--- Goal of the exercise ---
All lines with the word "Railways" must be pulled from the entries below.

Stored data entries
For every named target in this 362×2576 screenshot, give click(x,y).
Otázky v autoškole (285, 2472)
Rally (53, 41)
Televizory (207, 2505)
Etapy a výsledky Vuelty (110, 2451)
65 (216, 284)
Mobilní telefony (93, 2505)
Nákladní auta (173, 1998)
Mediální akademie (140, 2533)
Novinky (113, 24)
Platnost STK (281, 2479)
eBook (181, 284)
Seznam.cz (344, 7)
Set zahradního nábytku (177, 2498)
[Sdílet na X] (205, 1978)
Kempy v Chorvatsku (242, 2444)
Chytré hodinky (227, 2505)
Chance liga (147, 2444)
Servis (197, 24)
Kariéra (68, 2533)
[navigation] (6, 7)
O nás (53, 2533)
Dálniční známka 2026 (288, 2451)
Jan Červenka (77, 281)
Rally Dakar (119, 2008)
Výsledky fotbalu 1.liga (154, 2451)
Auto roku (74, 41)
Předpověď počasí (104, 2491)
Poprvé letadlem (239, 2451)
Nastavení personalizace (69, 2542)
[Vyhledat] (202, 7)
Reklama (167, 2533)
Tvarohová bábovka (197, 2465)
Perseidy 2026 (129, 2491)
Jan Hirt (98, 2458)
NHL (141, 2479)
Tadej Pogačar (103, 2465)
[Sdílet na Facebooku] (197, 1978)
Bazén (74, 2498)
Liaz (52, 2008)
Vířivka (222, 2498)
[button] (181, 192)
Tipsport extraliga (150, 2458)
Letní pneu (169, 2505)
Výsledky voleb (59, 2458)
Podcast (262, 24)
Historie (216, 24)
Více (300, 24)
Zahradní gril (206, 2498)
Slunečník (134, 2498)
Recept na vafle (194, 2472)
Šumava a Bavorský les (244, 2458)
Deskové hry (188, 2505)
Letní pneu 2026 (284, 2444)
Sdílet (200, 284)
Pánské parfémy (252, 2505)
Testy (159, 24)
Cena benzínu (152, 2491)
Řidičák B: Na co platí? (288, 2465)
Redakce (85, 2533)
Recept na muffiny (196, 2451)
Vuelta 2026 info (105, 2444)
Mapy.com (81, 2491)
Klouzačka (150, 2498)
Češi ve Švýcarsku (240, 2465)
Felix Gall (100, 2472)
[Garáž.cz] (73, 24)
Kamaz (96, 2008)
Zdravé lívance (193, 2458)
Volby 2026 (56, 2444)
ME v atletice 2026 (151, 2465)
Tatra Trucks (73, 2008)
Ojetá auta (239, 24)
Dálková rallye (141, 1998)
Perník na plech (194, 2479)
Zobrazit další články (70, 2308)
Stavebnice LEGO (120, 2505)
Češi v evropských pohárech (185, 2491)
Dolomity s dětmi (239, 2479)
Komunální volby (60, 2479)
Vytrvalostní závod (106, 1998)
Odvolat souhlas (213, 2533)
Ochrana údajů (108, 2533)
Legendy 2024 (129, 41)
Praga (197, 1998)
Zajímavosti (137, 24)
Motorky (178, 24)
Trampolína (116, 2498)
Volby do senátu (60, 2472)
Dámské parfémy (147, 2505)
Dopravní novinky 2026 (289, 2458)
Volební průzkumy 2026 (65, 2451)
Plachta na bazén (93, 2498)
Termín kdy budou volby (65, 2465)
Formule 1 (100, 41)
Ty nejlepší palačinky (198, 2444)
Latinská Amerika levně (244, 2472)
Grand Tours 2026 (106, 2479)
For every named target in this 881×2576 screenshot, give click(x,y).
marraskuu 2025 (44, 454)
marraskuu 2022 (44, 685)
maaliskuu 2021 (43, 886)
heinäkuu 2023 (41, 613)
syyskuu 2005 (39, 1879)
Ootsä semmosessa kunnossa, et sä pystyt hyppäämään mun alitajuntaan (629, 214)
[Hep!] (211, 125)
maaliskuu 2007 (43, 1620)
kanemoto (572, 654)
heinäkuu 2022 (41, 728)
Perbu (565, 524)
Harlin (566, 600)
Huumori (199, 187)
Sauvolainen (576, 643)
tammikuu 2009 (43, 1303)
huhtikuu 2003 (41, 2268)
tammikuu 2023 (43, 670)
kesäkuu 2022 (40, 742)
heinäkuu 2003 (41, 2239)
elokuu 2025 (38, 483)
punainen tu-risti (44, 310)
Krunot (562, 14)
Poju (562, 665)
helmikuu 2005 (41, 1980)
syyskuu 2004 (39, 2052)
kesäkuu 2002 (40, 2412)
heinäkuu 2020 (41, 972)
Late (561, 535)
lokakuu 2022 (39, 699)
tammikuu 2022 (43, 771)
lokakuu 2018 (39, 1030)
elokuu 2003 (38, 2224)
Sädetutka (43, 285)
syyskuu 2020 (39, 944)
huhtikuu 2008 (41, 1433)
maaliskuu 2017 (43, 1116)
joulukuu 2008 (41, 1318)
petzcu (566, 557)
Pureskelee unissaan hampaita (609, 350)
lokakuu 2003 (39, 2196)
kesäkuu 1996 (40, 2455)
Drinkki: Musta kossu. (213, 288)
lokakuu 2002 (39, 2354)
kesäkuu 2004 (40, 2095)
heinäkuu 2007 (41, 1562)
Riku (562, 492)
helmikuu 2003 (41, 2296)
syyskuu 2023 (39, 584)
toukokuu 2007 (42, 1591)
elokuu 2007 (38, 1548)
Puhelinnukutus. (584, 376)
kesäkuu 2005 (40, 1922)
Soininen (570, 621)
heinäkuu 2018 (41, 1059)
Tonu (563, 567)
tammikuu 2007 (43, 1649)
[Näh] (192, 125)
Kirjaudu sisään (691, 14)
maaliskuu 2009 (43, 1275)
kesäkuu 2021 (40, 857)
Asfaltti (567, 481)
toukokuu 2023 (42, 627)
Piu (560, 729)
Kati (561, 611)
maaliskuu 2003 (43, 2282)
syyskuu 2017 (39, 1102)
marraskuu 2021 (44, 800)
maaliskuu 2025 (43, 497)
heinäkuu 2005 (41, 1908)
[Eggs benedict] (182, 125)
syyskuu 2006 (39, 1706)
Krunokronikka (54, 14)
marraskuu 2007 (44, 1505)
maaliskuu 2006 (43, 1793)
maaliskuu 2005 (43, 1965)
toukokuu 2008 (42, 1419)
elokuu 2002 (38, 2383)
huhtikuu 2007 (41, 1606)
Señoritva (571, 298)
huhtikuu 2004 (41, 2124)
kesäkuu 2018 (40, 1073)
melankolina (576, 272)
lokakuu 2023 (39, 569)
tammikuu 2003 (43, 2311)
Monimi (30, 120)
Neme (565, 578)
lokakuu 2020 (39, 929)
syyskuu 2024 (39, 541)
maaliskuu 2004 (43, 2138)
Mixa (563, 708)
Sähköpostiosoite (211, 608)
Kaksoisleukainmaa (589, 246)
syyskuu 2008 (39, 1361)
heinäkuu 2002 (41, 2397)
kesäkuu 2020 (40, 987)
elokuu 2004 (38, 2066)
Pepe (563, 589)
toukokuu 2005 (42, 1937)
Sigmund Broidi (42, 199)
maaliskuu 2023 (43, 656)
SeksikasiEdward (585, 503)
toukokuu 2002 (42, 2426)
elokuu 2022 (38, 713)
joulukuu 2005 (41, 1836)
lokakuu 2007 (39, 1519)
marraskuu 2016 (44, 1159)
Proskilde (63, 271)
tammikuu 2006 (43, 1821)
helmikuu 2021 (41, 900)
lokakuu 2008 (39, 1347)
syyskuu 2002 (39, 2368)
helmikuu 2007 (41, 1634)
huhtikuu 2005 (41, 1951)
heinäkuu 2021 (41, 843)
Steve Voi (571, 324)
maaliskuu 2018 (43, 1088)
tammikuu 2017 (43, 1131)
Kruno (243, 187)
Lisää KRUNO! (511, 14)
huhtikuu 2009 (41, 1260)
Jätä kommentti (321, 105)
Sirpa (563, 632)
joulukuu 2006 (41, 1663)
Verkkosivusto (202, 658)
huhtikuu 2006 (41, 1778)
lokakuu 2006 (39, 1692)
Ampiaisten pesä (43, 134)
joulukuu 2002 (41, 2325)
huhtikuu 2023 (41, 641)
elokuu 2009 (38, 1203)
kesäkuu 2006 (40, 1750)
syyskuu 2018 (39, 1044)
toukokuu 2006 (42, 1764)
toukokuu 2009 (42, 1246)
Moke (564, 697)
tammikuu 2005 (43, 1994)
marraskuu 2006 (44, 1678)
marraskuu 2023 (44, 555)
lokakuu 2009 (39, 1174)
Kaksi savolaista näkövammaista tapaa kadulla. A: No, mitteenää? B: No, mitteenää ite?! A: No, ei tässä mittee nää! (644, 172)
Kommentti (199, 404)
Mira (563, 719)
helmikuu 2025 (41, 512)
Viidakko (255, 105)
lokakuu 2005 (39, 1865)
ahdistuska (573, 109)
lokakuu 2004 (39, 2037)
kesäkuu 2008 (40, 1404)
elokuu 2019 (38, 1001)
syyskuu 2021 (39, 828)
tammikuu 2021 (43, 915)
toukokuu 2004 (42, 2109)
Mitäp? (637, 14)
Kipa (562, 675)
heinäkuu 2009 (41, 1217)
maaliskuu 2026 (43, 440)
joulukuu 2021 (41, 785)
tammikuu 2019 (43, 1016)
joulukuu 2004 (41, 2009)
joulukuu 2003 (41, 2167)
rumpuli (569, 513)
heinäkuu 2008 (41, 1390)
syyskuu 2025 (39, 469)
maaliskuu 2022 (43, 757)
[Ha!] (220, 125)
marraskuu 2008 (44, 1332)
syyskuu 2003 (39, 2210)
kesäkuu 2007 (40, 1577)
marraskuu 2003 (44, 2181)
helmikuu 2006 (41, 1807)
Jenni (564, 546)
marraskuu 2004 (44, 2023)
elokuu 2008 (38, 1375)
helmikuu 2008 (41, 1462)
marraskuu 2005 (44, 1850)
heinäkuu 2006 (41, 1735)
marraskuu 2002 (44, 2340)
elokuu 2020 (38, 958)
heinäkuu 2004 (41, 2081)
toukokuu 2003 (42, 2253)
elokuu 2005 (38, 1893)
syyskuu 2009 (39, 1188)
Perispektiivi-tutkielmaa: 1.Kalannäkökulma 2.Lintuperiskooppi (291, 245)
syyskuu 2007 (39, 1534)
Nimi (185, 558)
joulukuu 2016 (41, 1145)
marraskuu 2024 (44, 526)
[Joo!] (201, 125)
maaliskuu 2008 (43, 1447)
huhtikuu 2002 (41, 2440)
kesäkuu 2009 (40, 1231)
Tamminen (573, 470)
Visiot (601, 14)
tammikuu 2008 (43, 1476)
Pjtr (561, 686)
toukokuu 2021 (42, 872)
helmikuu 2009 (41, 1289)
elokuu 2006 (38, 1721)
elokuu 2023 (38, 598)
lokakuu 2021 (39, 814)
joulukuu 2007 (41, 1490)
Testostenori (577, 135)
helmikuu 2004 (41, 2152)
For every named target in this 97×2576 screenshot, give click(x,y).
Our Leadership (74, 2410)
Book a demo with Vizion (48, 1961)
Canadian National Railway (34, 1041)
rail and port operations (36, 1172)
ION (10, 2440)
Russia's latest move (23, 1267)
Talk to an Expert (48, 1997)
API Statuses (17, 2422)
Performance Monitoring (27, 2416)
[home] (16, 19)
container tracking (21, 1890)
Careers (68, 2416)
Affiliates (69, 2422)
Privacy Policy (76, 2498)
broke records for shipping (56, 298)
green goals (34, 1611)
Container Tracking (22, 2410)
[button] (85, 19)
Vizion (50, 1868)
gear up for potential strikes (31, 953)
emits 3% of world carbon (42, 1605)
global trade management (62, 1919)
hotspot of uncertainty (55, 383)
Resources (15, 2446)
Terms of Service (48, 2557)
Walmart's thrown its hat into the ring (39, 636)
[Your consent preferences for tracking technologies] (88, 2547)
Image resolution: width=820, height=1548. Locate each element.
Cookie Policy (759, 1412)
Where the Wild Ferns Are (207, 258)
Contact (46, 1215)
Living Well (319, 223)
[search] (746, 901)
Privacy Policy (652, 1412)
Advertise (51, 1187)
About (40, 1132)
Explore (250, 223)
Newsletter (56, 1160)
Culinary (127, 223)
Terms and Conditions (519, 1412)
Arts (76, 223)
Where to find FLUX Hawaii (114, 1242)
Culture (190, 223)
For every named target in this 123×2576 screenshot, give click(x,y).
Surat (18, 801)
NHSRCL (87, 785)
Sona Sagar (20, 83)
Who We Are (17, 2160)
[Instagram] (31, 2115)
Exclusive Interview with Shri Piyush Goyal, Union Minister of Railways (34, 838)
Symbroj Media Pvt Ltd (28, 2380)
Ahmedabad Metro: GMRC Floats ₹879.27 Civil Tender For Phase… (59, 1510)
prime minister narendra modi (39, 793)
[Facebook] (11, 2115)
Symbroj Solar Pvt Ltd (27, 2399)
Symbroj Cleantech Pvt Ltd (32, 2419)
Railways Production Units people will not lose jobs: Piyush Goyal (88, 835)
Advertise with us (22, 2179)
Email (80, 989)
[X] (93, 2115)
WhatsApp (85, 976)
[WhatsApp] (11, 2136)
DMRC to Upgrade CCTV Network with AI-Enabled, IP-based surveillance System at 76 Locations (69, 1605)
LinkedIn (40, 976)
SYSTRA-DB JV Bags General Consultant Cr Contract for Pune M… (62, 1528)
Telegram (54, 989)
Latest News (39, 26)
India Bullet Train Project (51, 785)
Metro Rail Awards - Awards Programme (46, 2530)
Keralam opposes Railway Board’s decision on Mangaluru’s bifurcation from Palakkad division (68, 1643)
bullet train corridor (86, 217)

--- Written answer ---
Exclusive Interview with Shri Piyush Goyal, Union Minister of Railways (34, 838)
Railways Production Units people will not lose jobs: Piyush Goyal (88, 835)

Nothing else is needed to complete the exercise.